I can remove two of the cases, if I simply filter out singleton lists as a post filter.

    def splitOnBoundary[A, B](s: List[A], f: A => B): List[List[A]] = {
      def split(acc: List[List[A]], as: List[A], remaining: List[A]): List[List[A]] = {
        (as, remaining) match {
          case (Nil, Nil) => acc.reverse
          case (s1 :: _, s2 :: t2) if f(s1) == f(s2) => split(as.reverse :: acc, List(s2), t2)
          case (s1 :: _, s2 :: t2) => split(acc, s2 :: as, t2)
          case (Nil, s2 :: t2) => split(acc, List(s2), t2)
          case (_, Nil) => split(as.reverse :: acc, Nil, Nil)
        }
      }
      split(Nil, Nil, s).filter(_.length > 1)
    }

slightly simplified:

def splitOnBoundary[A](as: List[A], equiv: (A, A) => Boolean): List[A] = {
  def rec(remaining: List[A], agg: List[A]) = remaining match {
    case Nil => agg.reverse
    case (h1 :: t1) => agg match {
      case (ha :: sa :: ta) if equiv(h1, ha) && equiv(ha, sa) => rec(t1, h1 :: sa :: ta)
      case _ => rec(t1, h1 :: agg)
    }
  }
  rec(as, Nil)
}

the aggregate is a flat list, and you skip the previously checked element if and only if the next element, the previously checked element, and the element before that are equivalent

if you want to call it with the projection, derive the equivalence relation from that and universal equality:

def splitOnBoundry[A, B](as: List[A], proj: A => B): List[A] = splitOnBoundry(as, (a1, a2) => proj(a1) == proj(a2))
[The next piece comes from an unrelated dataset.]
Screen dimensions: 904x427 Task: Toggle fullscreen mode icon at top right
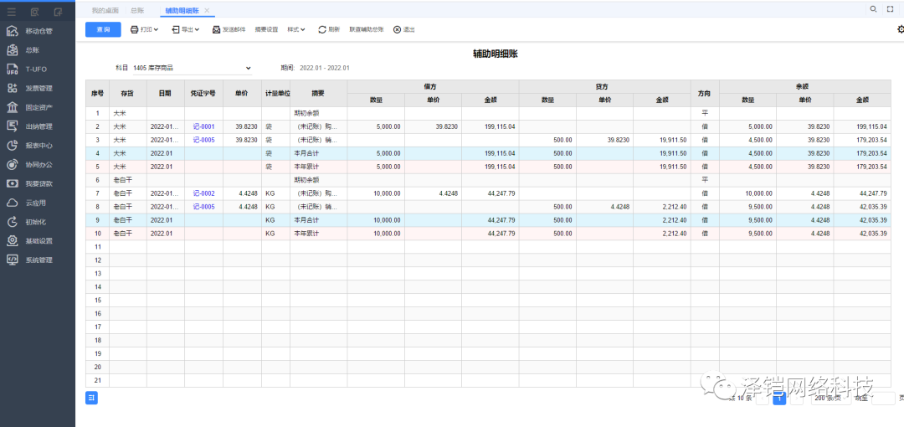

@martijnhoekstra, I don’t understand how your implementation will work. Isn’t it incompatible with type erasure? How are the two functions named splitOnBoundry which both specialize on List and Function distinguished after type erasure?

one is Function1[Erased, Erased], the other is Function2[Erased, Erased, Erased] – but I may be wrong there. In that case, you’d need to change one of the two method names.